Captain Ed takes a detailed look at the New Orleans emergency plan and concludes it was a flawed plan and they failed to follow even the little that they had down. They must be wishing that that web site with the emergency plan had gone down with the hurricane since everyone can now see how inadequate their planning was and then see that they were apparently incapable of following the plans that they had in place. When it became apparent that Katrina was heading into the Gulf, didn't anyone take these plans down, dust them off, and look at how to implement them? Apparently, not.
The plan assumes those resources would be available for use, and yet no one at the state level thought to ask for them until a day after the flood waters submerged them almost to their roofs.
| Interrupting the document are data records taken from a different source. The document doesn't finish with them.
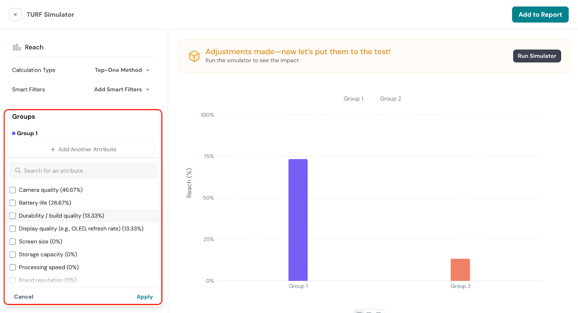Enable the Battery life attribute checkbox
Viewport: 578px width, 313px height.
click(x=13, y=203)
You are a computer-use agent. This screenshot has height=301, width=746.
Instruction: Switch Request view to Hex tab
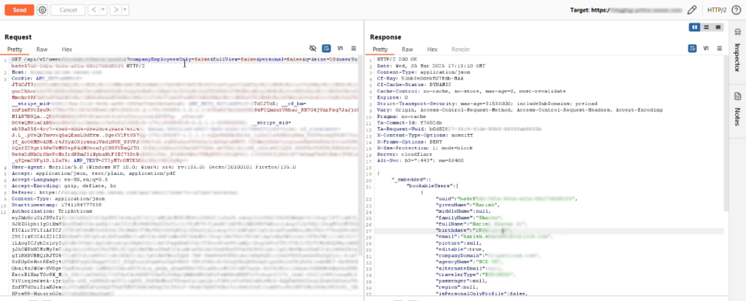[66, 48]
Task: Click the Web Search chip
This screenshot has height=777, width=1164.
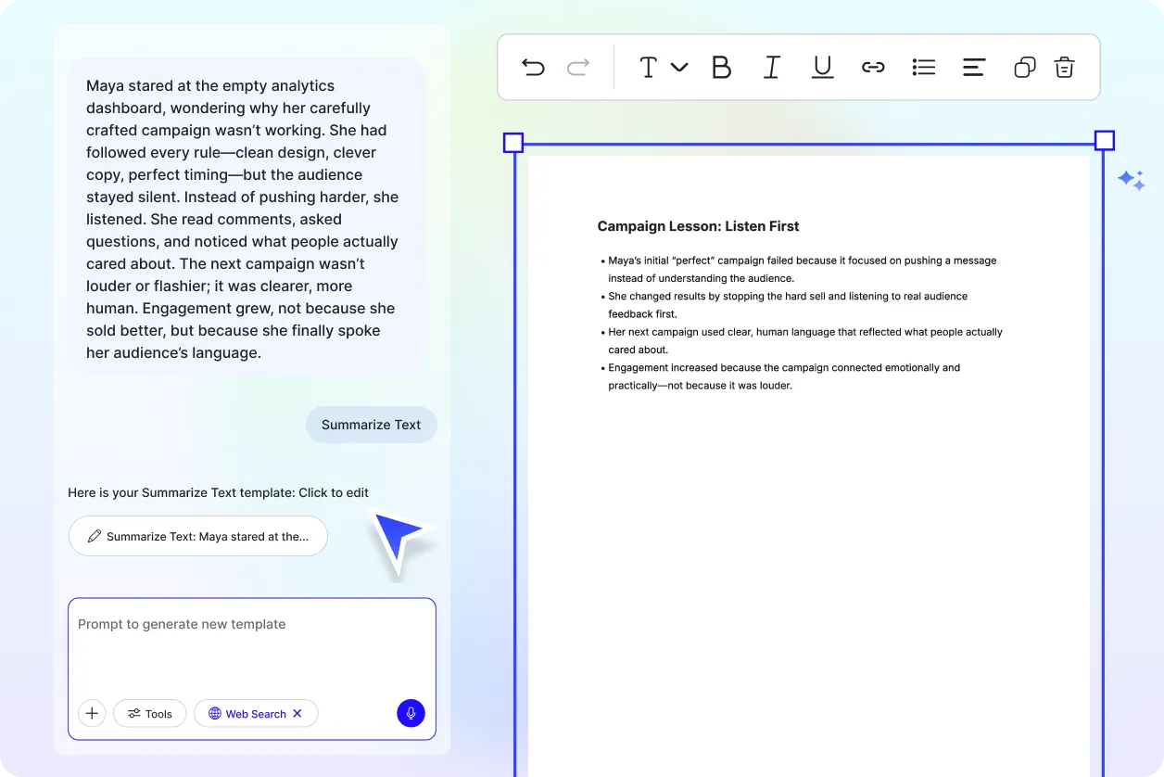Action: [x=247, y=713]
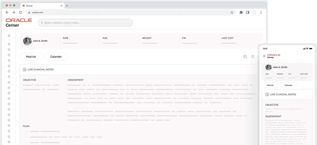Click the browser back arrow
The width and height of the screenshot is (317, 145).
(7, 12)
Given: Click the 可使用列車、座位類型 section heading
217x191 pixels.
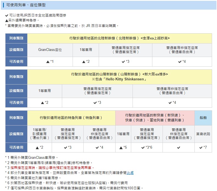Looking at the screenshot, I should (x=26, y=5).
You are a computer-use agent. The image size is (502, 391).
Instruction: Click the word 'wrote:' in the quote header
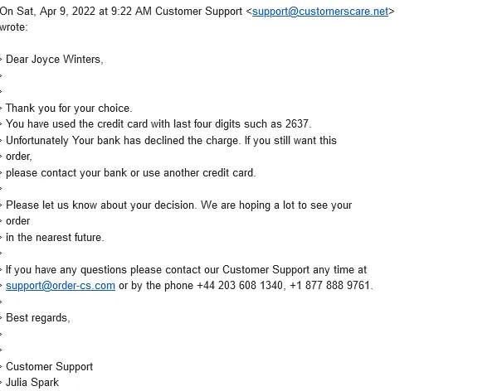[x=14, y=27]
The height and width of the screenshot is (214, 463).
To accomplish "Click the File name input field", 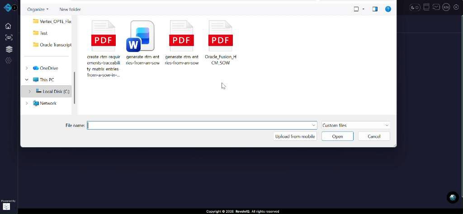I will click(x=199, y=125).
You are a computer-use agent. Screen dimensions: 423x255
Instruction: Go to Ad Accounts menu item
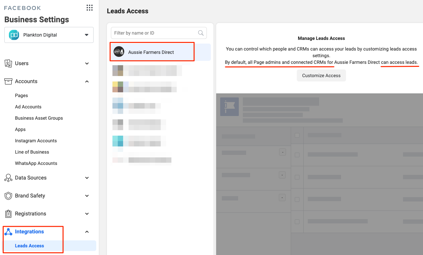pyautogui.click(x=28, y=107)
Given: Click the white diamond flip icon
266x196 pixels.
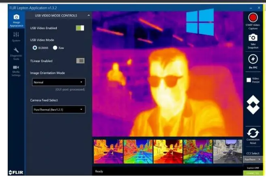Looking at the screenshot, I should [x=253, y=105].
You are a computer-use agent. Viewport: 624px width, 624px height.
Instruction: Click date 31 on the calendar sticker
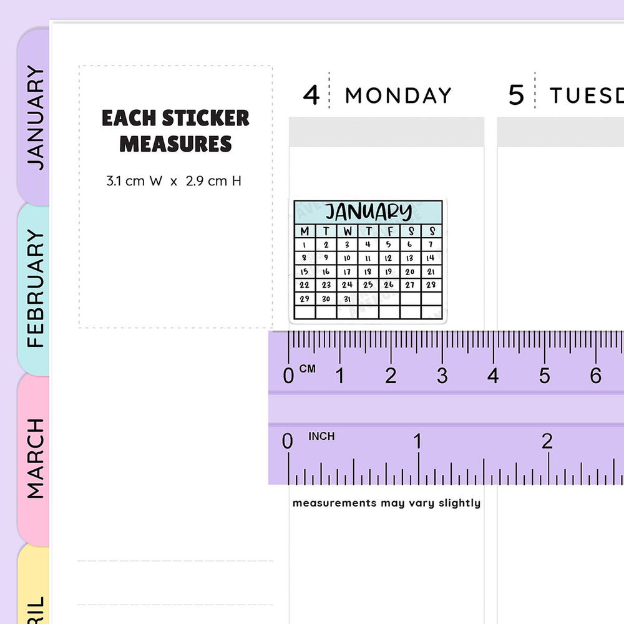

No one even thought to move them to higher ground before the storm hit New Orleans so that they could ferry people in and out of the city. Instead, after the levees broke on Tuesday morning, FEMA had to arrange for buses out of Houston to travel over damaged roads to get to the outskirts of New Orleans, which they did on Wednesday evening -- not a bad turnaround time considering the widespread road damage and travel hazards Katrina caused.

However, the plan does discuss, in rather generic and passive terms, how to plan evacuation into the response. The EOP section that deals with evacuation, Part III, states clearly that even a voluntary evacuation should initiate local transportation assets to assist in getting people out who cannot transport themselves.